Begin PROVIDED PASSAGE
In one implementation, the indexing components 450 may (i) count
the number of times a given page is linked and by which other
page(s), (ii) identify authorities for a particular subject, and
(iii) determine associations between network resources that contain
media objects of galleries and identified authorities. As described
with an embodiment of FIG. 3, this information may be used to rank
or determine relevancy of a given gallery to a key word or search
term or other selection criteria.
[0080] As described with an embodiment of FIG. 7, one or more
interfaces or components may be provided with the gallery index 450
in order to enable search or selection processes that yield
presentations of gallery renditions.
[0081] FIG. 5 illustrates more details of a system architecture
such as shown and described with FIG. 4, according to an
embodiment. The system 400 uses an operative combination of modules
that include the analyzer 410 and the crawler 420. In an
embodiment, the crawler 420 includes components for both targeted
and non-targeted retrievals of network resources, such as web
pages. For non-targeted retrievals, crawler 420 may access links
506 stored a seed data structure 505. The crawler 420 may include a
seed selector 510 that retrieves links 506 based on criteria such
as whether the link has ever been crawled before, whether a
sufficient amount of time has passed since the last time the
network resource located by the link was processed, whether the
link has a certain level of popularity of authority, or whether the
site or location identified by the link is known to include
galleries or links of value. To this end, seed data structure 505
may maintain information that includes seed URLs, and dates when
individual seed URLs were last used. The selected URL 506 may be
made part of the queue list 515 and subjected to a fetch (or
access) operation (or `fetchers`) 520 of the crawler 420. The
crawler 420 may maintain and operate numerous instances of fetcher
520 for performing both targeted and non-targeted (i.e. with use of
seed links) retrievals. As will be described, the queue list 515
may maintain targeted links 508 or URLs that correspond to targeted
requests for network resources. Such links may be generated as one
processing output of the analyzer 410 (along with new links for
non-targeted access). Each instance of the fetcher 520 uses
individual links 506, 508 stored in the queue list 515 to access
network resources 525 stored therein. Network resources 525 may be
retrieved for analyzer 410.
End PROVIDED PASSAGE
THINGS TO DO
**1.** In the crawler excerpt, what information does seed data structure 505 maintain?
**2.** Please quote the crawler excerpt word for word, starting at "[0080] As described" and ending at "of gallery renditions.".
**3.** Extend the crawler excerpt, picking up right after its final sentence.
The material after the crawler excerpt has no role in this work.
Begin MATERIAL
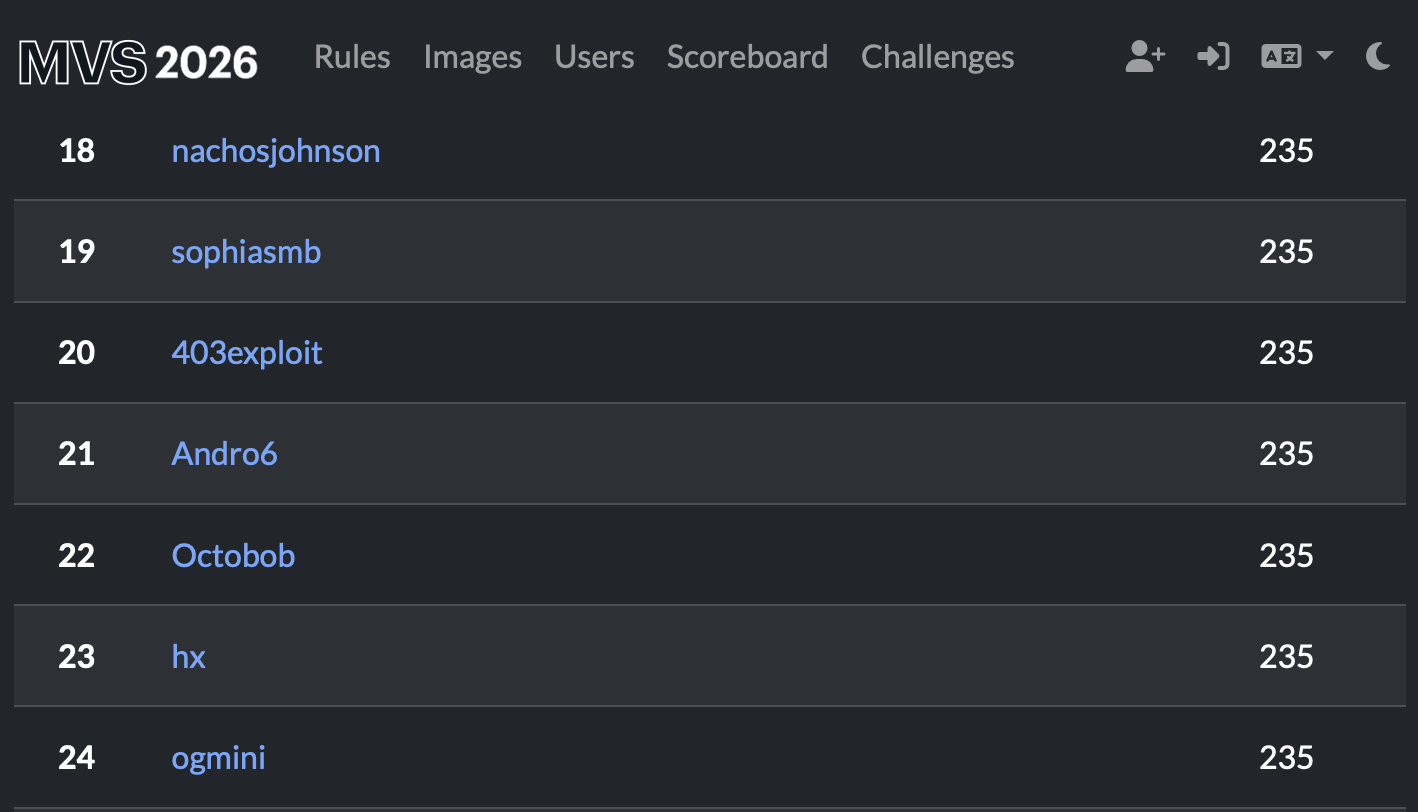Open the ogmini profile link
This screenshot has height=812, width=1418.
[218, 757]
End MATERIAL
ANSWERS BY TASK
**1.** Seed URLs and the dates when individual seed URLs were last used.

**2.**
[0080] As described with an embodiment of FIG. 7, one or more
interfaces or components may be provided with the gallery index 450
in order to enable search or selection processes that yield
presentations of gallery renditions.

**3.**
[0082] The analyzer 410 may integrate or couple with the crawler
420 to receive the retrieved network resources. The analyzer 510
may incorporate or use modules or components that include a parser
530 and a gallery determinator 540. The parsers 530 processes the
network resource 525 retrieved from the fetcher 520 of the crawler
420. The functions of the parser 530 includes extracting data items
from the retrieved network resource 525. For each network resource
525, the extracted data items may include text, media objects,
programmatic and/or executable structures or scripts, binary
objects, and links.
[0083] Resulting parsed data 545 may be cached or held for gallery
determinator 540. The gallery determinator 540 may perform
processes for identifying galleries and media objects that comprise
the galleries. Such processes include those described with other
embodiments, including embodiments of FIG. 3 and FIG. 6B or FIG.
6C. Output from gallery determinators 540 include (i) gallery
information 552, including information for identifying galleries
and enabling location or retrieval of media objects that comprise
the gallery, (ii) non-targeted or requested links 555, and (iii)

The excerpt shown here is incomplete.